Fuad told TechCrunch that he plans to expand Spacemob to 30 spaces across Asia Pacific over the next three years. In particular, he is focused on Southeast Asia, North Asia, Australia and Hong Kong in the future. Beyond the two new spaces in development, he said others in the more immediate pipeline include Thailand, Hong Kong and Taiwan.

That’s hugely ambitious on paper, but he believes that the ‘operator’ model that the company uses makes it asset-light and able to scale quickly.

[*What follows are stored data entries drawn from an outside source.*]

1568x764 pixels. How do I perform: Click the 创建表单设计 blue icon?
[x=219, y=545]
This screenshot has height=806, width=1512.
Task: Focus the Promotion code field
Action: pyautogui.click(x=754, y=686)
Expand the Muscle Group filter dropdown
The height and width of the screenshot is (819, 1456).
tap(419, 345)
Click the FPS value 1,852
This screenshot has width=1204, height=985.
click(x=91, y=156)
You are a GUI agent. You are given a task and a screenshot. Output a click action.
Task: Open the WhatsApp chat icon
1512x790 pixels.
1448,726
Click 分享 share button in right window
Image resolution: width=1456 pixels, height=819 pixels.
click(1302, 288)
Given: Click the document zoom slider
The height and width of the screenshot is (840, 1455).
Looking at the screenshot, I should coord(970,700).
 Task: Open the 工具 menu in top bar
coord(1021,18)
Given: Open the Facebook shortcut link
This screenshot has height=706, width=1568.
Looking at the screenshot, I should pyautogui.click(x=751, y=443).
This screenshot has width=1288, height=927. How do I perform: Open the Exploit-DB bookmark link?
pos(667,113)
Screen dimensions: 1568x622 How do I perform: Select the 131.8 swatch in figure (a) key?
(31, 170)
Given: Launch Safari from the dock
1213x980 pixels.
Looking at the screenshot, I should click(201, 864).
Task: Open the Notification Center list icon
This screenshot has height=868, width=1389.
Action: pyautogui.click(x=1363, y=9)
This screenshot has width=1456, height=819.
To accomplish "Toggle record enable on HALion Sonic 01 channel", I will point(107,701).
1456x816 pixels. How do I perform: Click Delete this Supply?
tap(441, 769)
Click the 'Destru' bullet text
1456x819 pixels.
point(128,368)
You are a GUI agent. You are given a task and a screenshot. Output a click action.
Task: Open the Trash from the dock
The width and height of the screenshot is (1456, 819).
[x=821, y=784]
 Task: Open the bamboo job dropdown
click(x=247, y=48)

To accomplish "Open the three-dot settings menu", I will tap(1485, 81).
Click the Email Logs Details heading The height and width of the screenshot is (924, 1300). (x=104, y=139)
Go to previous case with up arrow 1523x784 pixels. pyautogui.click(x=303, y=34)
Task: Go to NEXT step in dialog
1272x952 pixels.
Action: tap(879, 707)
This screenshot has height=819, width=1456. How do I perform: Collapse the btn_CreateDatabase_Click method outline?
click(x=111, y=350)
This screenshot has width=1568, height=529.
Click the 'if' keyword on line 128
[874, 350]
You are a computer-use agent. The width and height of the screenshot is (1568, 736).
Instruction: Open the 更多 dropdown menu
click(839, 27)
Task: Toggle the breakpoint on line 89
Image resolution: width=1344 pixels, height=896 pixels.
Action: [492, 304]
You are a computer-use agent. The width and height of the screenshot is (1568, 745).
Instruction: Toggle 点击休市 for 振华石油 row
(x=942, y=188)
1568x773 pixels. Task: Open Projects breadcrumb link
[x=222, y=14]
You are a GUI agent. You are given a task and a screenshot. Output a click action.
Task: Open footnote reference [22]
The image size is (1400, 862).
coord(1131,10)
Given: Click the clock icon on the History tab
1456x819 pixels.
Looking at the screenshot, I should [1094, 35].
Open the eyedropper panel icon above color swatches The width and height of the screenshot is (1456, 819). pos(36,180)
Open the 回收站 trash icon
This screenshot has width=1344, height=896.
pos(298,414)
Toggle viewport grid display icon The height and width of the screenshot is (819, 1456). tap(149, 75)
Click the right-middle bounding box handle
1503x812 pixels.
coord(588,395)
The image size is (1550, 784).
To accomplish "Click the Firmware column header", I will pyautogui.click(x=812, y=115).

“It’s similar to the hotel model, we come in as operator to work with property developers or owners to optimize their yield, [we] maybe sharing revenue or with no rent. We form large partnerships with operators across the region, in the same way [as hotels] license to Marriott or Accor… we’re able to scale much faster,” he explained

Like others, Spacemob focuses on giving its tenants a thriving community with services on hand, while it has developed its software that allows members to book rooms, network and more. The membership package includes health insurance, payroll and a payment gateway, with specialists like content writers, search engine marketers and developers on hand at extra cost if needed.

“We’re building an ecosystem,” Fuad said. “So that the space itself almost becomes secondary. Instead of meeting someone on Freelancer.com, [you can] walk five steps and find someone you can trust.”

WeWork hasn’t expanded outside of China in Asia yet, but it intends to do so sooner or later. That means Spacemob will come up against its well-financed U.S. competitor, which has raised more than $1.3 billion from investors and is valued at $16 billion.

“We want to be one of the cheapest, and the perks are key, we’re trying to make this value for money for startups,” Fuad said.

Some believe that co-working is limited to the startup bubble, but the Spacemob CEO sees potential beyond small companies, and with multiple players.

“We’re talking to a lot of MNCs who would rather put 200-300 employees in our space” than get their own office, he added. “This play is very similar to hotels, there will be multiple different players across the globe.”

Spacemob has made investments itself, too. The startup was an investor in Southeast Asia tech blog E27’s $2.2 million funding round this summer, and Fuad believes that there can be plenty of synergies between the two organizations to help promote the tech community and promising startups.